PMP programs operate on the four pillars of near-peer, academic intensive, cultural learning, and community based.

===Key Participants===
PMP pairs academically struggling students with higher achieving mentors from the same neighborhoods and places them under the supervision of college interns and certified teachers for a five-week academic intensive summer program. Every site has a minimum of two classrooms, each consisting of 20 scholars/students, 5 mentors, 1 teaching fellow and a joint teaching coach.

- Students grades K – 8 in need of academic support and remediation are paired in cohorts of four and assigned a mentor for the duration of summer.
- Mentors are students that have completed grades 4 – 12 and have achieved proficiency. Mentors receive a small financial stipend. Additionally, they receive test prep support in SHSAT, PSAT, and SAT in conjunction with high school and college readiness.
- Teaching Fellows are students that recently completed their junior, senior year in college or are attending graduate school. They are provided with professional development and training prior to their placement.
- Teaching Coaches are certified NYC Department of Education teachers and are given responsibility for two classes over the summer. They conduct evaluations using the Danielson Framework.

==Methodology & Operations==
PMP programs operates in school buildings. Students receive instruction in math, English, and writing, in addition to enrichment activities like music, dance, and drama. Breakfast and lunch are served through the NYC School Food program; however, students can bring in their own meals. Participants engage in a local community service project to help rebuild their neighborhoods, such as cleaning up parks or organizing food drives. Throughout the summer, scholars partake in a spelling bee, math bee, and world day. Scholars go on trips to museums, art exhibitions, zoos, gardens, and corporate offices.

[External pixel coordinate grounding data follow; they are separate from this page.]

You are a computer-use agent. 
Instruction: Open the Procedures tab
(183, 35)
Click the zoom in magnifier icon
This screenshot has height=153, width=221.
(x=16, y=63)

At the conclusion of the summer, the principal is provided with a progress report that highlights aggregate progress and each additional students’ strengths and areas that need improvement.

==Outcomes & Evaluation==
In 2015, PMP will begin a two-year independent evaluation that is being conducted by Philliber Research Associates to determine the impact of the program.

==Media==
 USA Today said that “Abouelnaga’s non-profit, Practice Makes Perfect, which he started with five other Cornell University students in 2011, has emerged as a potential answer to the problems that plague summer schooling nationwide.”

The New York Times said “Perhaps PMP will grow up to become one piece of a solution — a way to give a larger section of low-income children the kind of summer enrichment middle class students take for granted.”

==Supporters==
In December 2013, PMP was awarded $100,000 by the Pershing Square Foundation "...to grow to support 1,000 students this summer, adding three new staff members and improving their curriculum and programming."

PMP has received support from Ernst & Young, Ann & Andrew Tisch, Alan Hassenfeld, Stanley O’Neal, Echoing Green, The Heckscher Foundation for Children, The A.L. Mailman Family Foundation, The Johnson Family Foundation, The Banfi Vintners Foundation and Estee Lauder Companies.

In 2015, Phi Sigma Sigma adopted PMP as a national philanthropic partner.

==Karim Adel Abouelnaga==

Karim Adel Abouelnaga (born December 15, 1991) is the Founder and CEO of Practice Makes Perfect Holdings (PMP), a for-profit corporation that aims to redefine the summer learning experience for low-income youth.

Abouelnaga's parents immigrated to the US from Egypt and the family struggled after his father died of lymphoma when Aboueinaga was 15. He and his older brother worked to support the family. In high school, he took part in a program called REACH that offered financial incentives and extra support to students from his low-income school who agreed to take advanced placement courses.

He is a graduate of Cornell University's School of Hotel Administration.

In 2013, Abouelnaga was awarded an "Echoing Green" Global Fellowship for his work with "Practice Makes Perfect". ("Echoing Green" is a philanthropic non-profit that invests in social programs.)